Finally, to make predictions, given a test data point \(X^*\), the Bayesian approach is to average across all possible parameters: \begin{equation} P(Z^*|X^*, Z, X) = \int P(Z^*|X^*, A, B)P(A, B|X, Z)dAdB. \end{equation}

Again the integral is a monster, but we can approximate it by sampling. For example, I can take the grid points in the \([-3, 3] \times [-3, 3]\) square as a rough approximation to the posterior, and make predictions by summing over all those points. For a test point \((-1, 0)\), this will return us a probability of 0.1597, so we are pretty confident that it belongs to the red class. For a test point of \((1, 0)\), the probability is 0.8403, safe to say it is green.

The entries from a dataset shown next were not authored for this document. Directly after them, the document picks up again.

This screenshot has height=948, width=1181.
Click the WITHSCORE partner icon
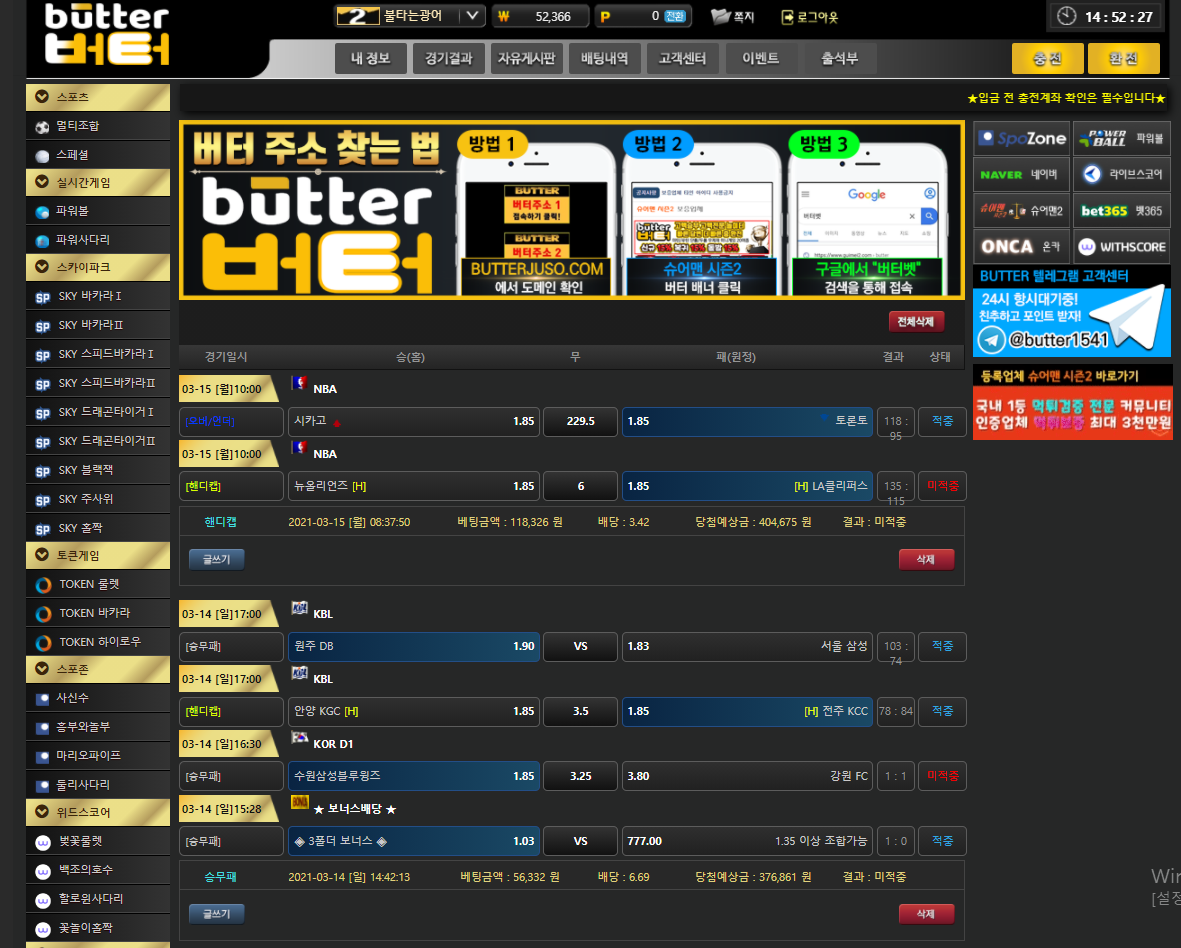pos(1087,246)
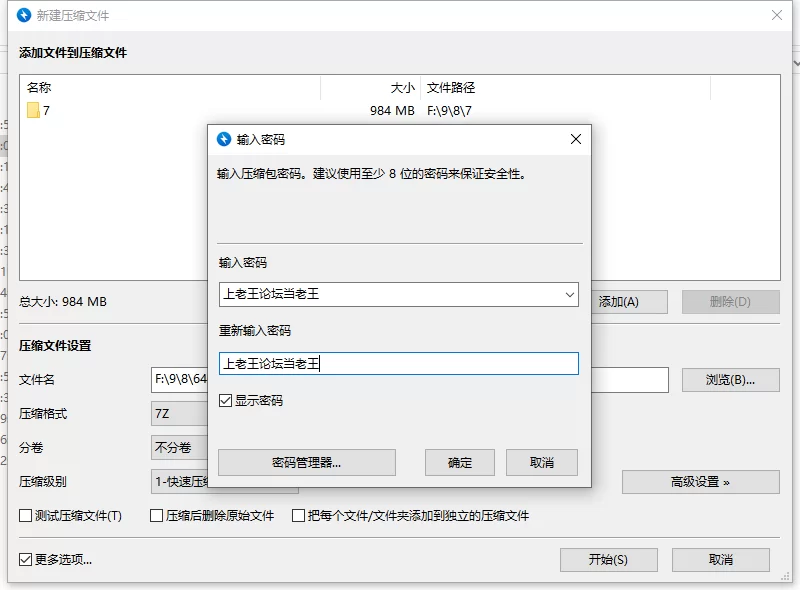Click the Bandizip icon in 新建压缩文件 title bar
The width and height of the screenshot is (800, 590).
(24, 16)
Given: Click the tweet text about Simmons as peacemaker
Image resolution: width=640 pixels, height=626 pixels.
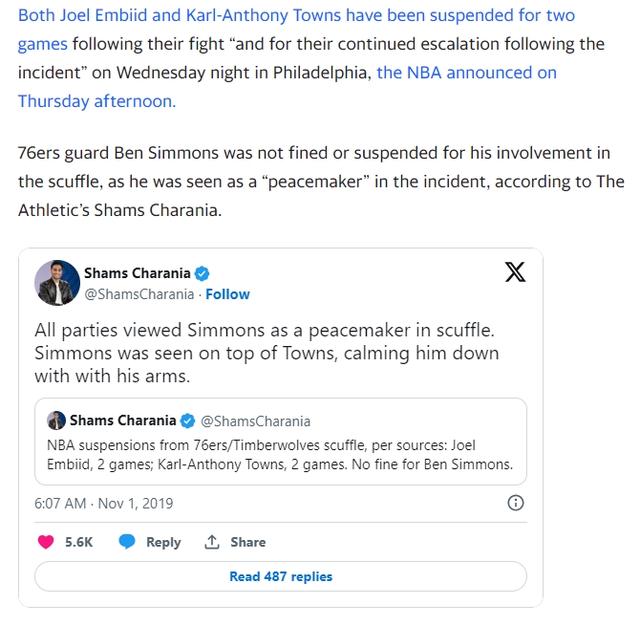Looking at the screenshot, I should coord(266,353).
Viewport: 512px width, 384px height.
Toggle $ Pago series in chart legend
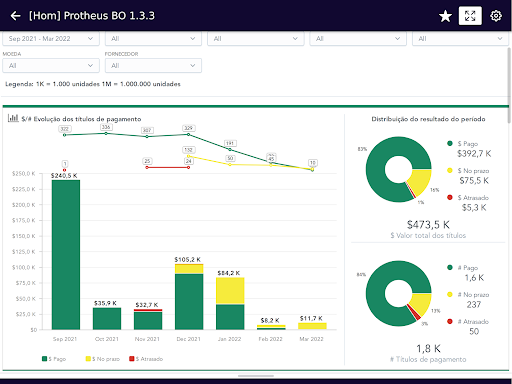click(54, 359)
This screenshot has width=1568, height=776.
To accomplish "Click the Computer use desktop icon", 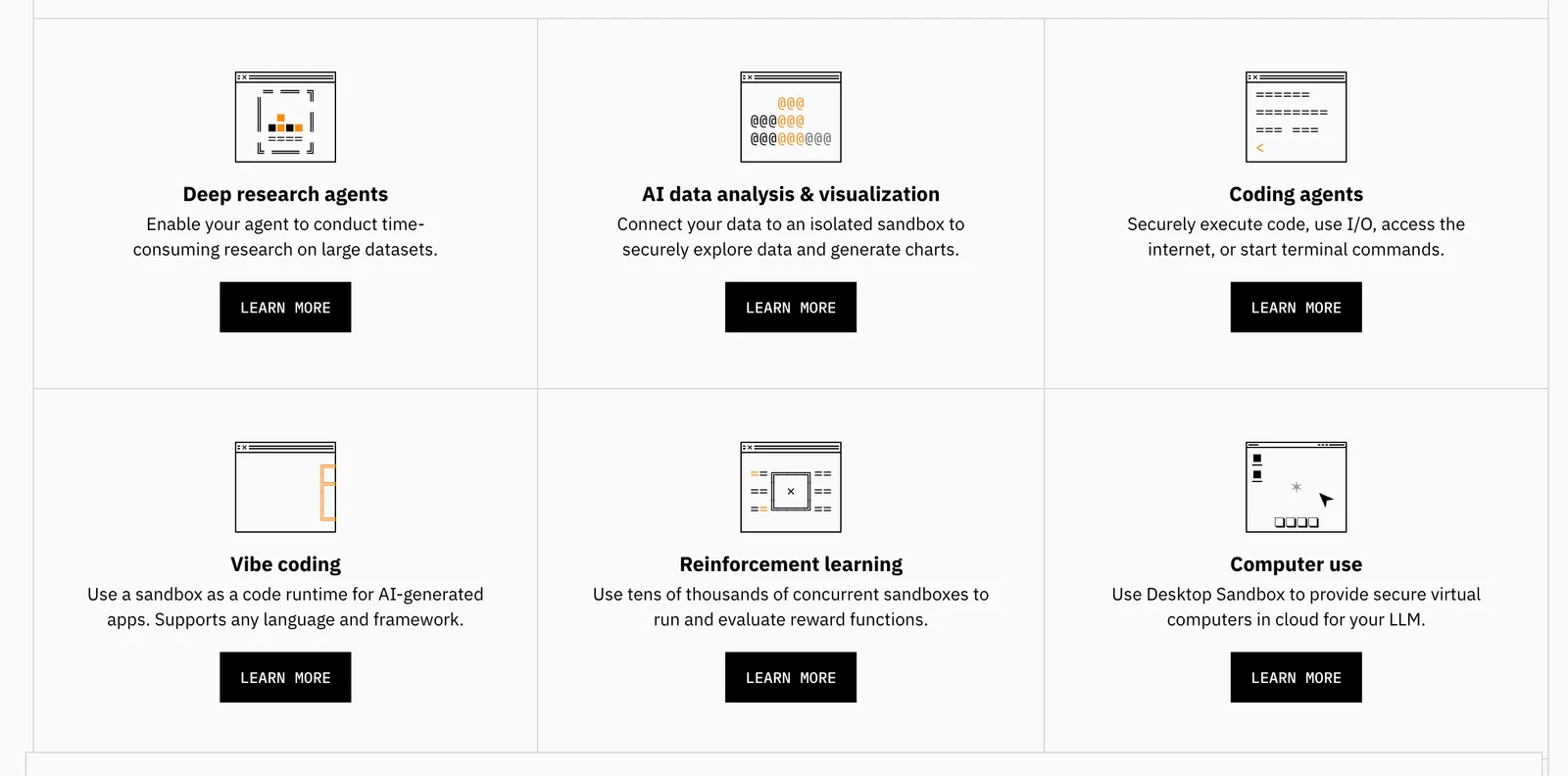I will point(1296,487).
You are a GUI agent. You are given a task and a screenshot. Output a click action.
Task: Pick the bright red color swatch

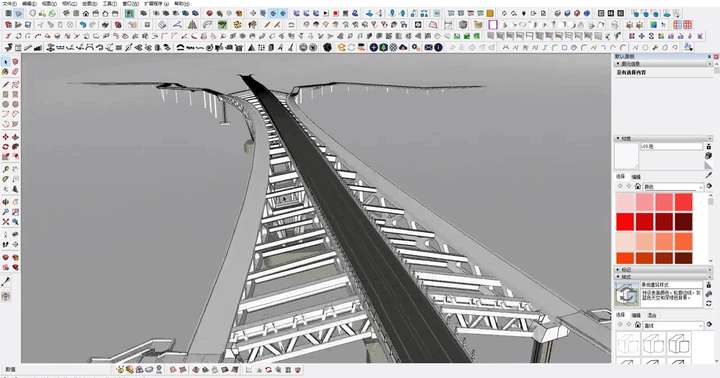tap(625, 221)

A quick exercise: what will the learned model predict for the point \((0, 0)\)? Does the choice of prior and training examples influence the prediction for \((0, 0)\)? Why?

Code used in this study:

% randn('seed', 0);
% rand('seed', 0);

% prior
mu = 0;
sigma = 1;

% draw samples from prior
box = 3;
x = -box:0.1:box;
for i = 1:50
    a = normrnd(mu, sigma);
    b = normrnd(mu, sigma);
    plot(x, -a/b * x, 'color', [0.8 0.8 0.8]);
    hold on
end
axis([-box box -box box]);

% draw prior density
[X, Y] = meshgrid(normpdf(x, mu, sigma), normpdf(x, mu, sigma));
pcolor(X.*Y);
shading('interp');
set(gca, 'XTick', [], 'YTick', []);

% observed data
pos = [1, 1; 2, 0; 2, 1; 0, 2; 1, 2; 0, 3; 2, -1];
neg = [-1, 1; -1, 0; -1, -1; -1, 2; -2, 0; -2, 1; -2, 2];
scatter(pos(:, 1), pos(:, 2), 'o');
scatter(neg(:, 1), neg(:, 2), 'x');

% draw posterior density
prob_mat = zeros(length(x));
for j = 1:length(x)
    for k = 1:length(x)
        a = x(j);
        b = x(k);
        prob = normpdf(a, mu, sigma) * normpdf(b, mu, sigma);
        for i = 1:size(pos, 1)
            prob = prob * 1/(1 + exp(-a * pos(i, 1) - b * pos(i, 2)));
        end
        for i = 1:size(neg, 1)
            prob = prob * (1 - 1/(1 + exp(-a * neg(i, 1) - b * neg(i, 2))));
        end
        prob_mat(j, k) = prob;
    end
end
pcolor(transpose(prob_mat));
shading('interp');
set(gca, 'XTick', [], 'YTick', []);

% draw samples from posterior by rejection sampling
for j = 1:1000
    a = -3 + rand()*6;
    b = -3 + rand()*6;
    prob = normpdf(a, mu, sigma) * normpdf(b, mu, sigma);
    for i = 1:size(pos, 1)
        prob = prob * 1/(1 + exp(-a * pos(i, 1) - b * pos(i, 2)));
    end
    for i = 1:size(neg, 1)
        prob = prob * (1 - 1/(1 + exp(-a * neg(i, 1) - b * neg(i, 2))));
    end
    u = rand();
    if prob / max(prob_mat(:)) > u
        % accept
        plot(x, -a/b * x, 'color', [0.2 0.2 0.2]);
    else
        % reject
        plot(x, -a/b * x, 'color', [0.8 0.8 0.8]);
    end
    hold on
end
axis([-box box -box box]);

% the mean line
[maxp, I] = max(prob_mat(:));
[maxj, maxk] = ind2sub(size(prob_mat), I);
maxa = x(maxj);
maxb = x(maxk);
plot(x, -maxa/maxb * x, 'color', [1 0 0], 'LineWidth', 2);
hold on

% test data point
test = [1, 0];
norm_prob = prob_mat / sum(prob_mat(:));
p = 0;
for j = 1:length(x)
    for k = 1:length(x)
        a = x(j);
        b = x(k);
        p = p + norm_prob(j, k) * 1/(1 + exp(-a * test(1) - b * test(2)));
    end
end